§ **DIRECTIONS FOR THIS TASK**:
In the entries below, which lines run from the one containing "Select Server satellite 1 list entry" to the one containing "You are a computer-use agent. 1501x802"? Copy exactly those lines, ends included, and no others.

§ **DATA RECORDS**:
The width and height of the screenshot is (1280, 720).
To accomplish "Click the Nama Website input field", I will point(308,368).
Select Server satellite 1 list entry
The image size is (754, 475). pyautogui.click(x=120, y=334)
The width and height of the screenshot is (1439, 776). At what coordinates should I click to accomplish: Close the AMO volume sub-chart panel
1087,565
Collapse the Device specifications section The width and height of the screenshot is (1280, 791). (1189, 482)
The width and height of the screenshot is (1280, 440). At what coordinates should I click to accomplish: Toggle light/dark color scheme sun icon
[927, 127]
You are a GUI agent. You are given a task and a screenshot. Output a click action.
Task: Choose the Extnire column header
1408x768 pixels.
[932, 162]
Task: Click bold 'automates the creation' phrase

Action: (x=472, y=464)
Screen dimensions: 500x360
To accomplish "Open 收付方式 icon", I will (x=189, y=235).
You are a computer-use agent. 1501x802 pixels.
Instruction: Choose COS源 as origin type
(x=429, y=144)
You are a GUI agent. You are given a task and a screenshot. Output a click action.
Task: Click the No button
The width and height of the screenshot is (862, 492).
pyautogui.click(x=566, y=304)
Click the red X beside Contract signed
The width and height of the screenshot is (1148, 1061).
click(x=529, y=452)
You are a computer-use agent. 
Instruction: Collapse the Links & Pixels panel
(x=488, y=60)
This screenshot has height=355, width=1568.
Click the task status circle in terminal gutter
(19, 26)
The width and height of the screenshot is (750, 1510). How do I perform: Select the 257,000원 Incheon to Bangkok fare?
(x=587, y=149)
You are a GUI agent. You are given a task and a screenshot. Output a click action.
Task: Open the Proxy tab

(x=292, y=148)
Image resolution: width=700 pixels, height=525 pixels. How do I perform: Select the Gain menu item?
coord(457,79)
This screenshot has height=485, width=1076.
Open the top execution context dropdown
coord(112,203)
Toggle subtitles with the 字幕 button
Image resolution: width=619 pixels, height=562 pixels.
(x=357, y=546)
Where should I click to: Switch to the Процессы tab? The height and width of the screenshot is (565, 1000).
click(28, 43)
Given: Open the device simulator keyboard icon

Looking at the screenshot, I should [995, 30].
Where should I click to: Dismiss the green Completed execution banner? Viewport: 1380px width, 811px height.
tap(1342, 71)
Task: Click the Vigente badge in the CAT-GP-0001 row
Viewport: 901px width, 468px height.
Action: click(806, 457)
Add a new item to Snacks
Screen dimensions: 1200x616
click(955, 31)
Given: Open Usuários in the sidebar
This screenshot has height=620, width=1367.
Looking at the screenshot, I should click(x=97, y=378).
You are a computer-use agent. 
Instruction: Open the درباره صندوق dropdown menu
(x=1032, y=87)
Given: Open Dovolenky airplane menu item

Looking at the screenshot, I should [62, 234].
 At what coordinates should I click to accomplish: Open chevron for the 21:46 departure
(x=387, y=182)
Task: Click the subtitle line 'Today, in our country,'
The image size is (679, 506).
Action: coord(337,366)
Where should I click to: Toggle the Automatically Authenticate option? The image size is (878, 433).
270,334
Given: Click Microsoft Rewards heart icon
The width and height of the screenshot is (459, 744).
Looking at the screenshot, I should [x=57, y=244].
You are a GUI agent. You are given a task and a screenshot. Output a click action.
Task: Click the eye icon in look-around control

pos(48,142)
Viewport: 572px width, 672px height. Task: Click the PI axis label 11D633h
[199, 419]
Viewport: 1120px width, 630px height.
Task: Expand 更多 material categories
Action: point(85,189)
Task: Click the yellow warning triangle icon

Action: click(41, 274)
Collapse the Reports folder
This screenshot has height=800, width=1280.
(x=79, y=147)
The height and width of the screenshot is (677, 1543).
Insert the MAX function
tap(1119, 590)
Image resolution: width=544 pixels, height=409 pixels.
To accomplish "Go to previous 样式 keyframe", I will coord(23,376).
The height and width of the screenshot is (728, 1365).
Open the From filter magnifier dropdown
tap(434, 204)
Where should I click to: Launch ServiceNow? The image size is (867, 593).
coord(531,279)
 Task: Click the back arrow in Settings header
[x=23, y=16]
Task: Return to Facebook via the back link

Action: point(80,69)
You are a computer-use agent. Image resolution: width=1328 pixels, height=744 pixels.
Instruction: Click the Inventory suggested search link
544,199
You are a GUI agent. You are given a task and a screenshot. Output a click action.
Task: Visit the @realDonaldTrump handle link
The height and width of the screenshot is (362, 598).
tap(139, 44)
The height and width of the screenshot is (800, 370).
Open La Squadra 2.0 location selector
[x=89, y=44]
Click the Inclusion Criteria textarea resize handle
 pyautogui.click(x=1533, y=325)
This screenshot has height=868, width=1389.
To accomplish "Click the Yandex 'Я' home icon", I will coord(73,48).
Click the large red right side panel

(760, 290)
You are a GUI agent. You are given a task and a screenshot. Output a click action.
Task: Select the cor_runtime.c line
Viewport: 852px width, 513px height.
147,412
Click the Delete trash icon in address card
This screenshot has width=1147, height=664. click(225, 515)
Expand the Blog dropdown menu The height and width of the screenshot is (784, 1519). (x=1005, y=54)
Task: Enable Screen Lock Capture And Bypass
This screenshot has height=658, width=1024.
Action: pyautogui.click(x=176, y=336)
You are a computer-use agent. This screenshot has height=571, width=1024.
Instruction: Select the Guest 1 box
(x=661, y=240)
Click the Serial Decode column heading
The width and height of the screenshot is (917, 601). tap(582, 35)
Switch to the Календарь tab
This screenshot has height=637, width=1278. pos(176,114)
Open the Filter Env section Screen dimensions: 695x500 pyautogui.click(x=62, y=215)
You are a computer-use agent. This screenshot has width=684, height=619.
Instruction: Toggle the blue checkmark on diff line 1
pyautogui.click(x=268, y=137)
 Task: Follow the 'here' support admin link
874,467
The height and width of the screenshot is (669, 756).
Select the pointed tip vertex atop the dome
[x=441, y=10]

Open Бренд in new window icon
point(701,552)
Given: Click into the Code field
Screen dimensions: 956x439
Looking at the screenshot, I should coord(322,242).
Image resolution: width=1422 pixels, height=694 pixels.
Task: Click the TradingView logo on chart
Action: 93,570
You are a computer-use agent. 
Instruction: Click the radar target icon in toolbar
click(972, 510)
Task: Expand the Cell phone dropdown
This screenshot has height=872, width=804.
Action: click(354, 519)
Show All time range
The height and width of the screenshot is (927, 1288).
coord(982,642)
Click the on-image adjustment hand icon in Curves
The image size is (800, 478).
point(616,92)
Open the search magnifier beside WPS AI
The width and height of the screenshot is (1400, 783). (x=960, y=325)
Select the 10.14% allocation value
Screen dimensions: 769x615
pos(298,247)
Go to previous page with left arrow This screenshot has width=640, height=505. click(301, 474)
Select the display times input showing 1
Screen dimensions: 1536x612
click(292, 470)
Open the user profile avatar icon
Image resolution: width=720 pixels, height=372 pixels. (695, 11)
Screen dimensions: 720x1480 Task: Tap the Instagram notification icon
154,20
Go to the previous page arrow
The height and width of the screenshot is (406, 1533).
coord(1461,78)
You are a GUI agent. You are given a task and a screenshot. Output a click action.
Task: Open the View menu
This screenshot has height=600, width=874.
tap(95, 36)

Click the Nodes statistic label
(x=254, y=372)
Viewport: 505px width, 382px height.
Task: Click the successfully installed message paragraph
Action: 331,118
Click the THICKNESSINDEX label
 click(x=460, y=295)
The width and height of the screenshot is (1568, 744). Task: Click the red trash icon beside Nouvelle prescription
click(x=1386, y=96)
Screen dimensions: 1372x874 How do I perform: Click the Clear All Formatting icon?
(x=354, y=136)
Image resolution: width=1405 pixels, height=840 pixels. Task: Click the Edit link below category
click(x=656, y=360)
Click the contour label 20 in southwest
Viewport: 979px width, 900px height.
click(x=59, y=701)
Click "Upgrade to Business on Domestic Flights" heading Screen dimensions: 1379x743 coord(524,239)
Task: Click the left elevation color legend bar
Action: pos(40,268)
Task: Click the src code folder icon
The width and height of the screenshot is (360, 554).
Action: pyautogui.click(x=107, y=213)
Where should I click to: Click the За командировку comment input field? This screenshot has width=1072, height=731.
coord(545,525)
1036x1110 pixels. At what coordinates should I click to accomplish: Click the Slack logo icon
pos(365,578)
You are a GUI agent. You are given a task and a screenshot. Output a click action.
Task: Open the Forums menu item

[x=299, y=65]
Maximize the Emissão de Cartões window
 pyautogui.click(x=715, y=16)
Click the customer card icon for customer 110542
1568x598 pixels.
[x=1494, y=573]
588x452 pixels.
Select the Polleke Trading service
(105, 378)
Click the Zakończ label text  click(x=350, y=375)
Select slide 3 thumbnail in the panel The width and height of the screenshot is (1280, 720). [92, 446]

§ **PROBLEM SOLUTION**:
Select Server satellite 1 list entry
The image size is (754, 475). pyautogui.click(x=120, y=334)
The width and height of the screenshot is (1439, 776). At what coordinates should I click to accomplish: Close the AMO volume sub-chart panel
1087,565
Collapse the Device specifications section The width and height of the screenshot is (1280, 791). (1189, 482)
The width and height of the screenshot is (1280, 440). At what coordinates should I click to accomplish: Toggle light/dark color scheme sun icon
[927, 127]
You are a GUI agent. You are given a task and a screenshot. Output a click action.
Task: Choose the Extnire column header
1408x768 pixels.
[932, 162]
Task: Click bold 'automates the creation' phrase

Action: (x=472, y=464)
Screen dimensions: 500x360
To accomplish "Open 收付方式 icon", I will (x=189, y=235).
You are a computer-use agent. 1501x802 pixels.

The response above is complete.